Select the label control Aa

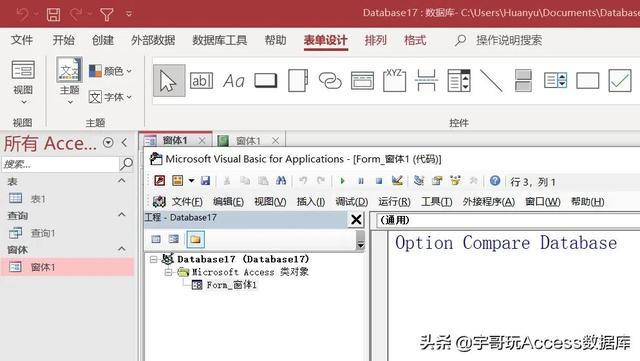[233, 81]

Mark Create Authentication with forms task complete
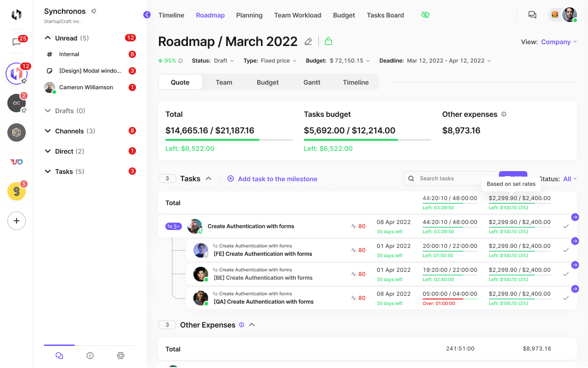tap(566, 226)
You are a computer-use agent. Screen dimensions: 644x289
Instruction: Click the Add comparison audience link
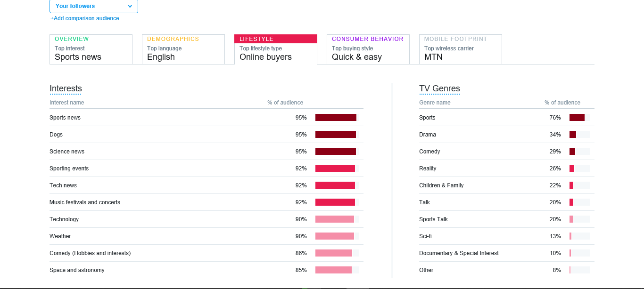85,18
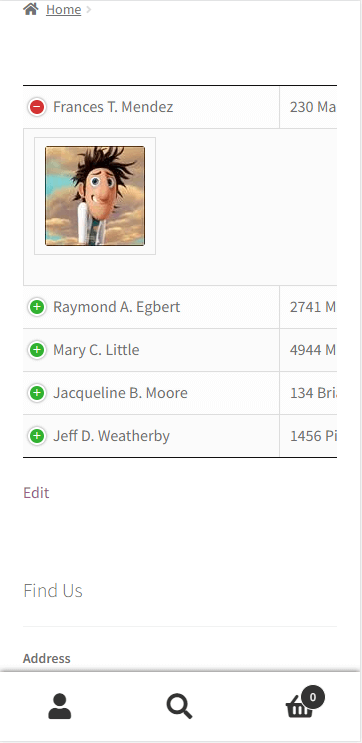362x743 pixels.
Task: Click the house icon in breadcrumb
Action: [x=31, y=9]
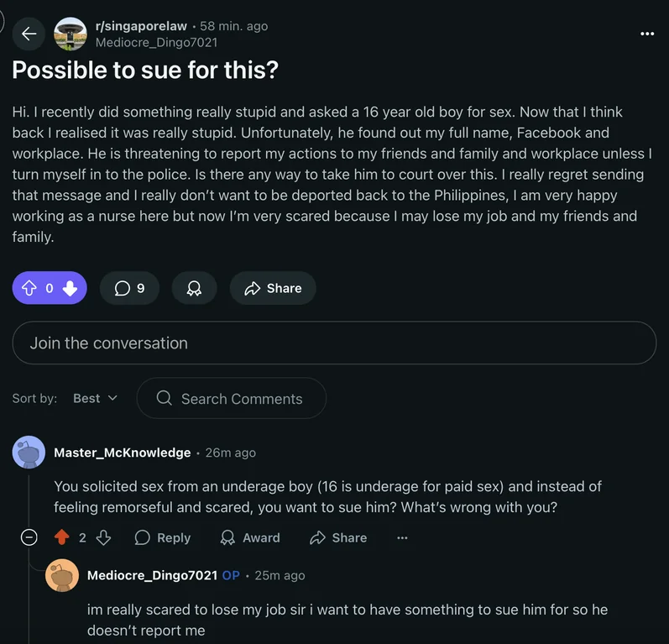Open Master_McKnowledge's user profile
Image resolution: width=669 pixels, height=644 pixels.
(123, 453)
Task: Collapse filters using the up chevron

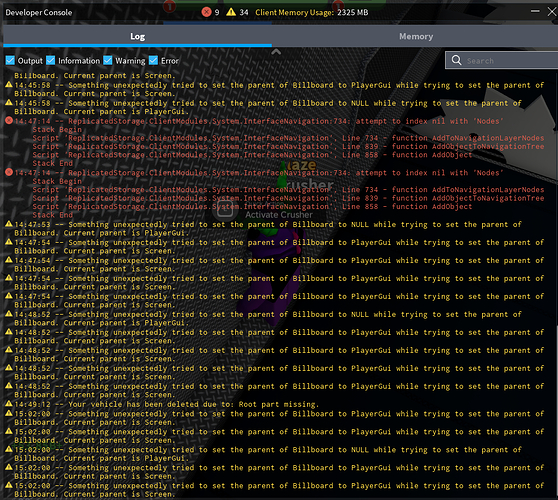Action: click(x=276, y=52)
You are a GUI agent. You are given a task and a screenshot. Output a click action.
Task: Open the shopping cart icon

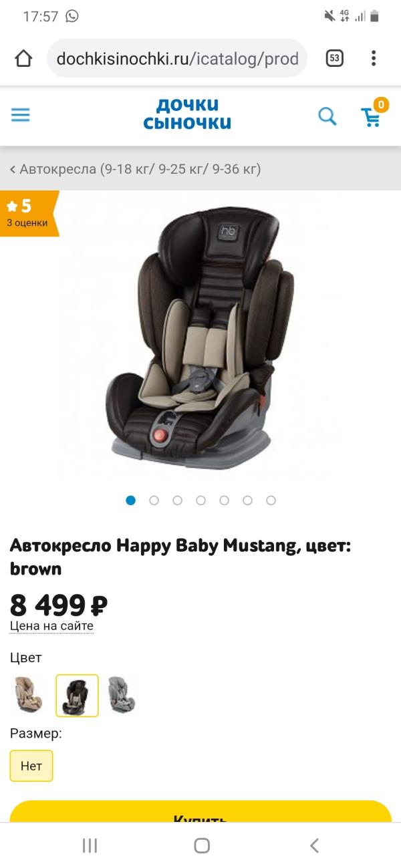pos(372,116)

*What the task requires:* Output the material as a JSON list of strings, one string per line, starting at the line that contains "Mark Create Authentication" and continuing through the last line of the material. Skip blank lines and leave out the pictures.

*Answer to the problem:*
[
  "Mark Create Authentication with forms task complete",
  "tap(566, 226)",
  "You are a computer-use agent. Screen dimensions: 644x289",
  "Instruction: Click the Add comparison audience link",
  "85,18",
  "362x743 pixels.",
  "Task: Click the house icon in breadcrumb",
  "Action: [x=31, y=9]",
  "Open Master_McKnowledge's user profile",
  "Image resolution: width=669 pixels, height=644 pixels.",
  "(123, 453)",
  "Task: Collapse filters using the up chevron",
  "Action: click(x=276, y=52)",
  "You are a GUI agent. You are given a task and a screenshot. Output a click action.",
  "Task: Open the shopping cart icon",
  "pos(372,116)"
]